How to build a schedule with a specific executor

Hi!

I am trying to modify the VTA examples for a small test, but I keep getting an error when I try to build a schedule using the AOT executor. I will explain better what I am trying to do with a minimal example to reproduce the issue:

import tvm
from tvm import te
import numpy as np
from tvm import relay
from tvm import relay

m = 1
n = 1
o = 1
A = te.placeholder((o, n, 1, 8), name="A", dtype="int8")
B = te.placeholder((m, n, 8, 8), name="B", dtype="int8")

# Outer input feature reduction axis
ko = te.reduce_axis((0, n), name="ko")
# Inner input feature reduction axis
ki = te.reduce_axis((0, 8), name="ki")
# Describe the matrix multiplication
C = te.compute(
    (o, m, 1, 8),
    lambda bo, co, bi, ci: te.sum(
        A[bo, ko, bi, ki].astype("int8") * B[co, ko, ci, ki].astype("int8"),
        axis=[ko, ki],
    ),
    name="C",
)

sch = te.create_schedule(C.op)

mod = tvm.lower(sch, [A, B, C], simple_mode=True, name="main")

print(mod)

RUNTIME = tvm.relay.backend.Runtime("crt", {"system-lib": True})
TARGET = tvm.target.target.Target("c")
EXECUTOR = tvm.relay.backend.Executor("aot",options={'interface-api': 'c','unpacked-api': 1})
with tvm.transform.PassContext(opt_level=3, config={"tir.disable_vectorize": True}, disabled_pass=["AlterOpLayout"]):
    module = relay.build(mod, executor=EXECUTOR, runtime=RUNTIME, target=TARGET)

If I run the previous code, I get the following error in relay.build:

Check failed: (can_dispatch(n)) is false: NodeFunctor calls un-registered function on type tir.PrimFunc

But I need to build this schedule with the AOT executor, and so far this is the only way I know.
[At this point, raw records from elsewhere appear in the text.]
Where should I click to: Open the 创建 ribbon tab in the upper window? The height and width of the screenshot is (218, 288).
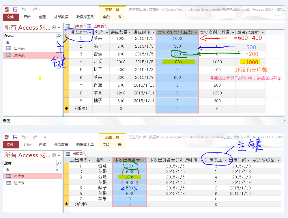coord(42,17)
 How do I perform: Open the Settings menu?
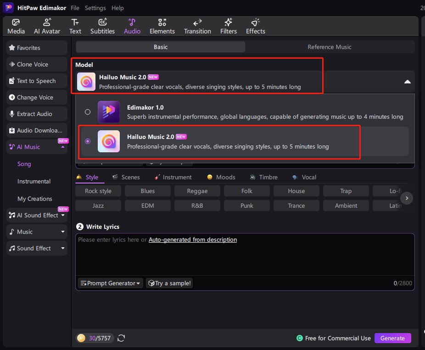(95, 8)
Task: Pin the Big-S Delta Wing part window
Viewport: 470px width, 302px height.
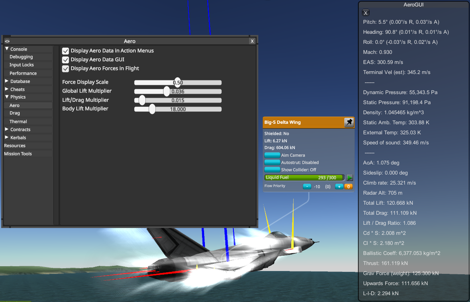Action: coord(349,122)
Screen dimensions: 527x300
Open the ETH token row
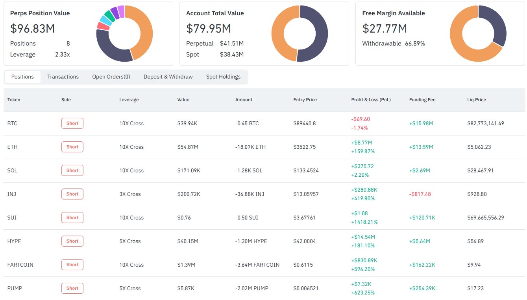tap(13, 147)
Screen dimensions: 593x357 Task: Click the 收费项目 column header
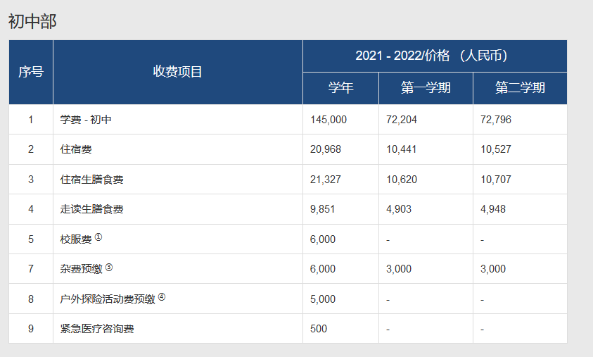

Has anyone encountered the same problem? Am I missing a conversion somewhere?

EDIT:

When running the following line:

module = tvm.build(mod, target="c --executor=aot --unpacked-api=1")

The build works fine, but the output is still not what I expected. Actually, if I put gibberish in the executor parameter, the build also works. So, it seems that tvm.build is not looking at that parameter.

This is how the schedule looks like ones lowered:

@main = primfn(A_1: handle, B_1: handle, C_1: handle) -> ()
  attr = {"from_legacy_te_schedule": True, "global_symbol": "main", "tir.noalias": True}
  buffers = {C: Buffer(C_2: Pointer(int8), int8, [1, 1, 1, 8], []),
             B: Buffer(B_2: Pointer(int8), int8, [1, 1, 8, 8], []),
             A: Buffer(A_2: Pointer(int8), int8, [1, 1, 1, 8], [])}
  buffer_map = {A_1: A, B_1: B, C_1: C} {
  for (ci: int32, 0, 8) {
    C_2[ci] = 0i8
    for (ki: int32, 0, 8) {
      C_2[ci] = ((int8*)C_2[ci] + ((int8*)A_2[ki]*(int8*)B_2[((ci*8) + ki)]))
    }
  }
}